[begin SUPPLIED MATERIAL]

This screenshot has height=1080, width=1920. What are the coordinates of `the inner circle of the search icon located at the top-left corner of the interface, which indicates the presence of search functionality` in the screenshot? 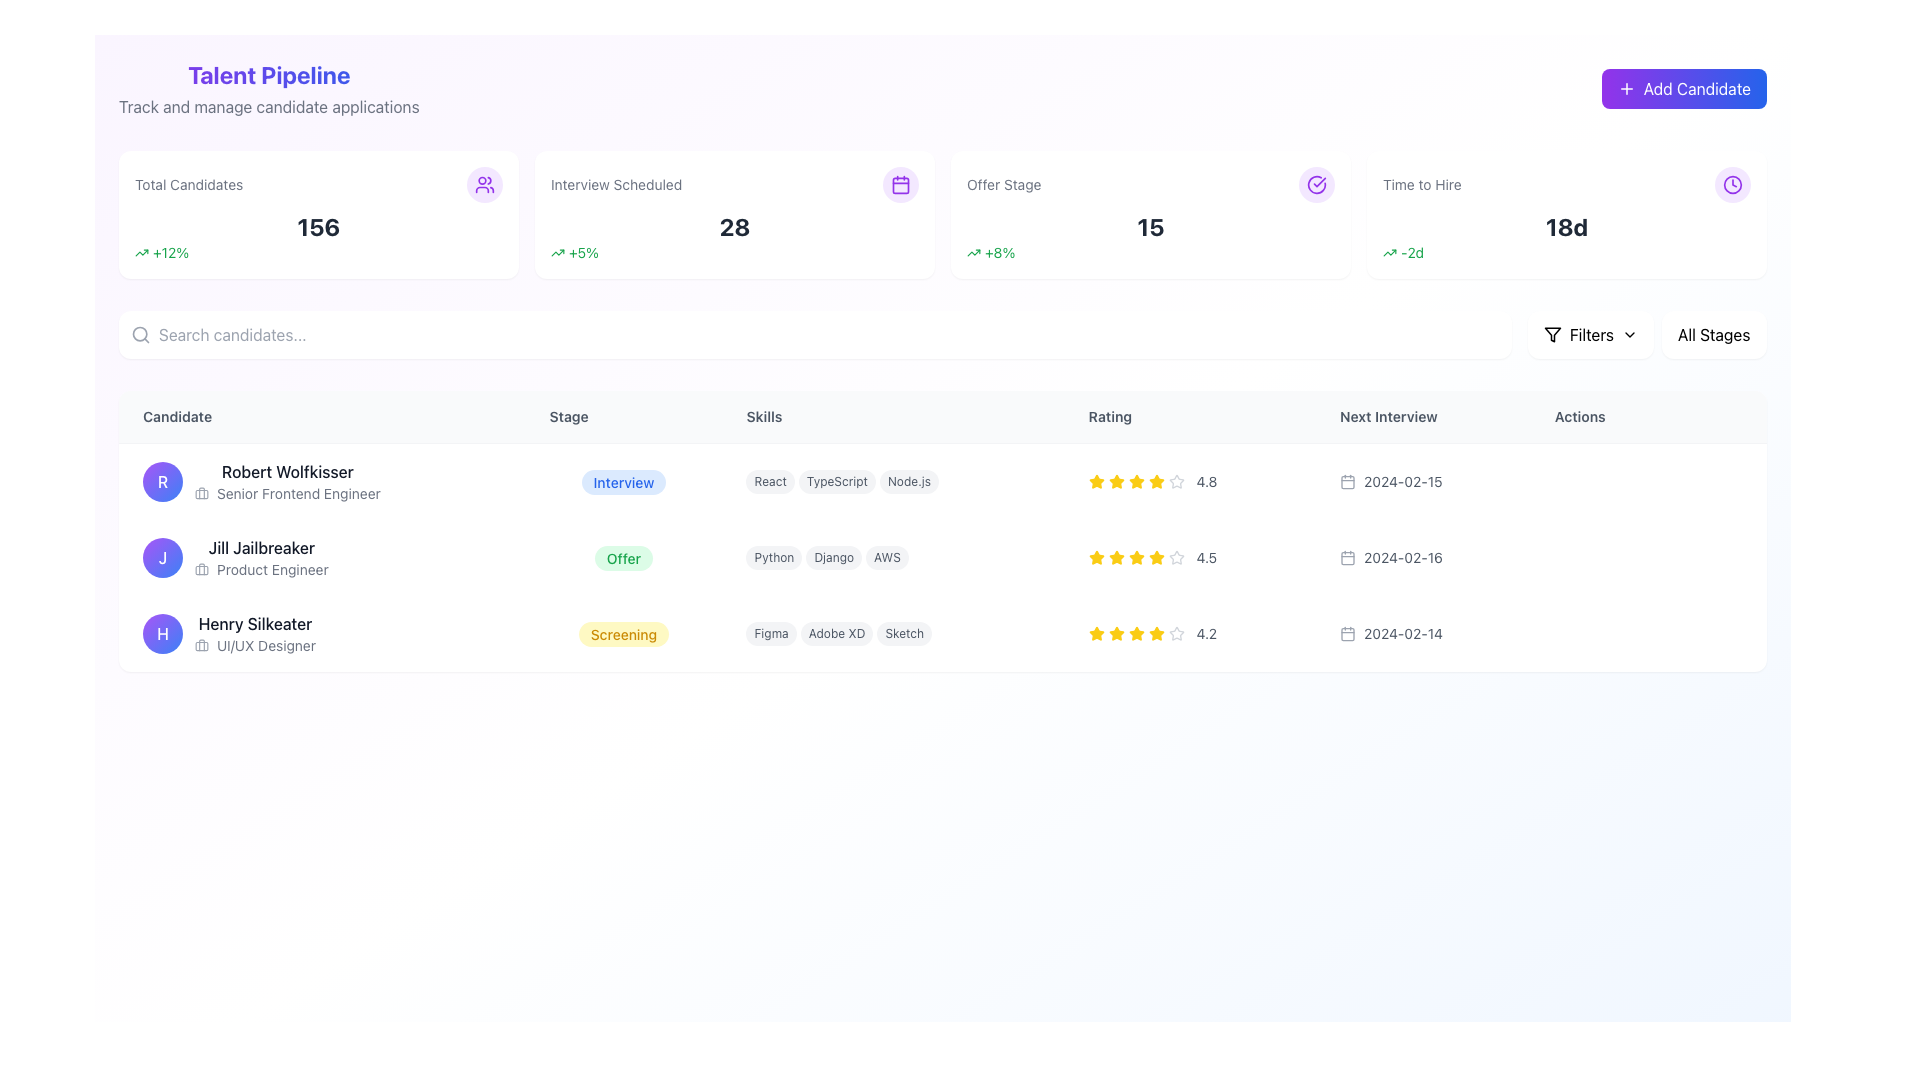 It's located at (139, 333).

[end SUPPLIED MATERIAL]
[begin SUPPLIED MATERIAL]

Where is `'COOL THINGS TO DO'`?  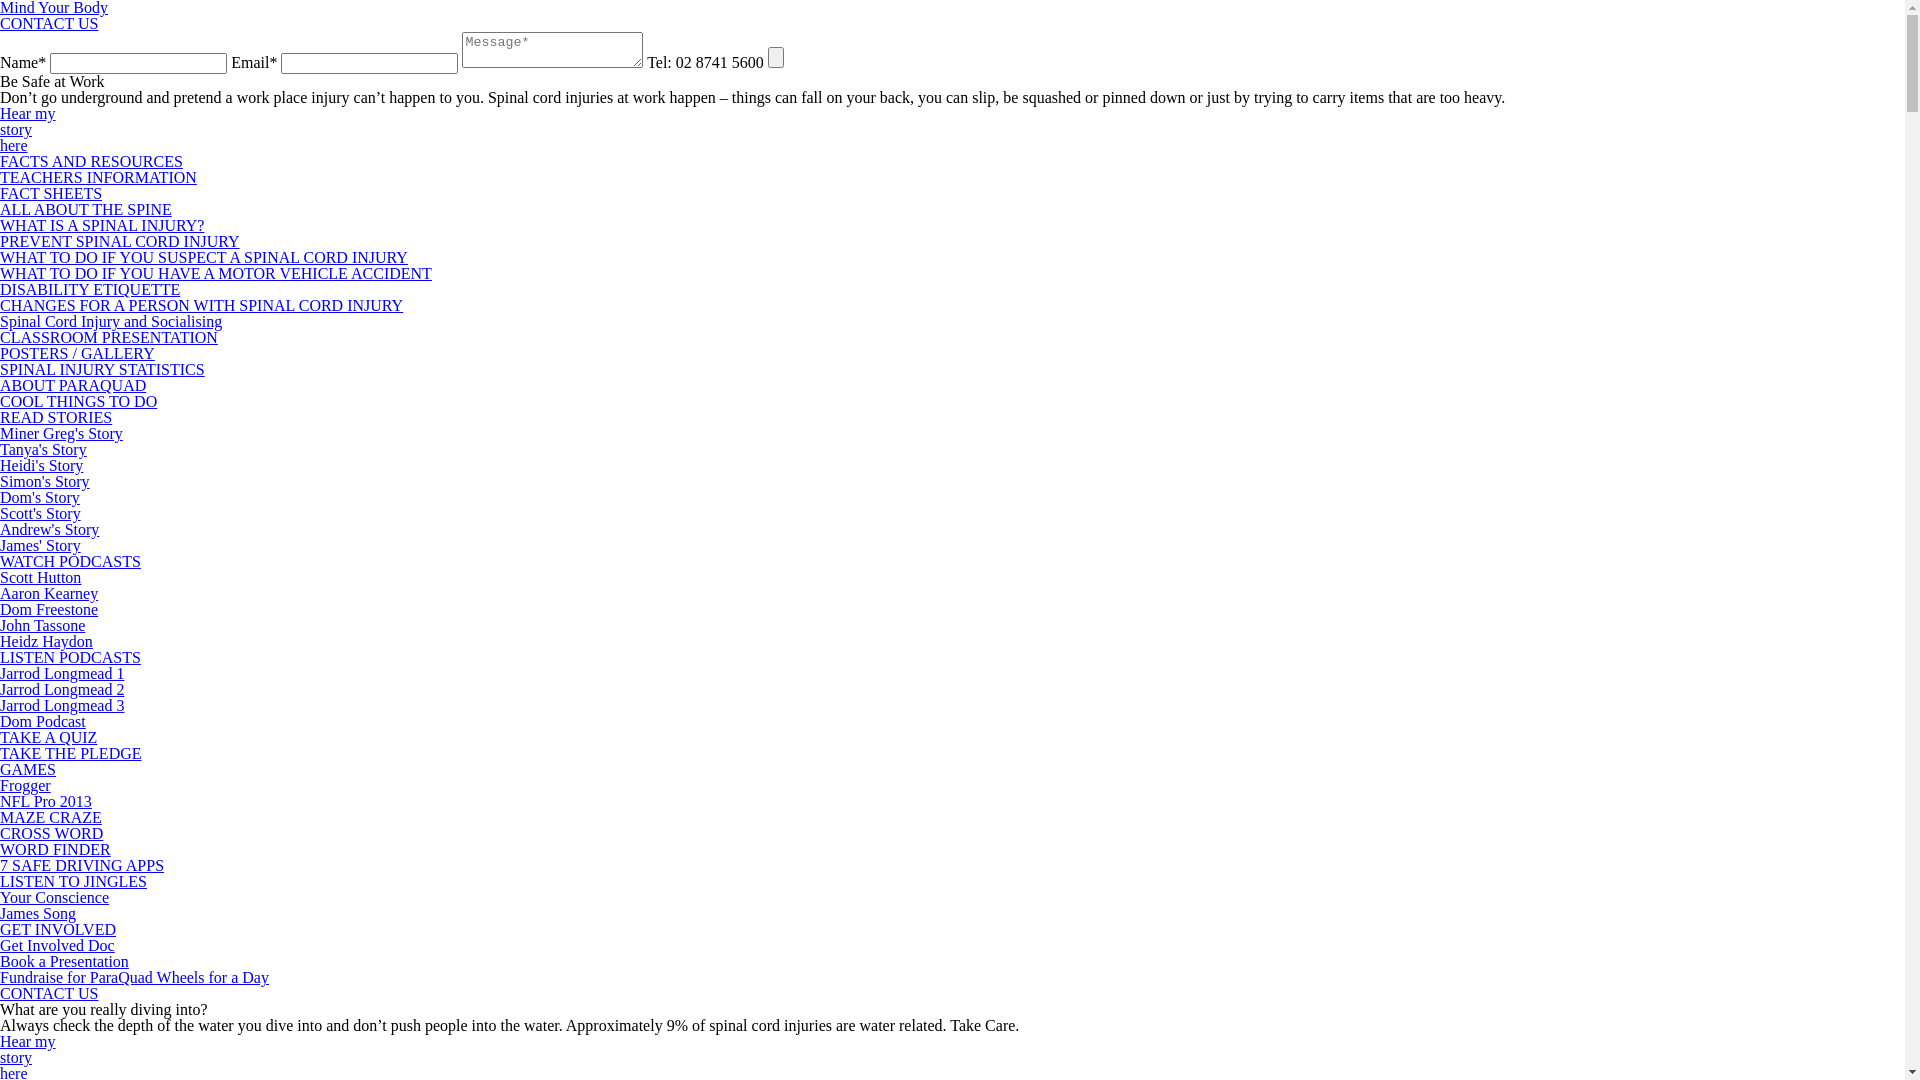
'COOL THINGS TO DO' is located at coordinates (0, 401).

[end SUPPLIED MATERIAL]
[begin SUPPLIED MATERIAL]

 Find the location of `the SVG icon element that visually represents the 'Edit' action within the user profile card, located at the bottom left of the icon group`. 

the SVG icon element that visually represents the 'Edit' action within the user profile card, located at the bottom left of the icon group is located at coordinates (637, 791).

[end SUPPLIED MATERIAL]

▸ **PROBLEM DETAILS**: Retype the records verbatim, covering the stretch from the line containing "Find the location" through the line containing "coordinates (637, 791).", and nothing else.

▸ **ANSWER**:
 Find the location of `the SVG icon element that visually represents the 'Edit' action within the user profile card, located at the bottom left of the icon group`. 

the SVG icon element that visually represents the 'Edit' action within the user profile card, located at the bottom left of the icon group is located at coordinates (637, 791).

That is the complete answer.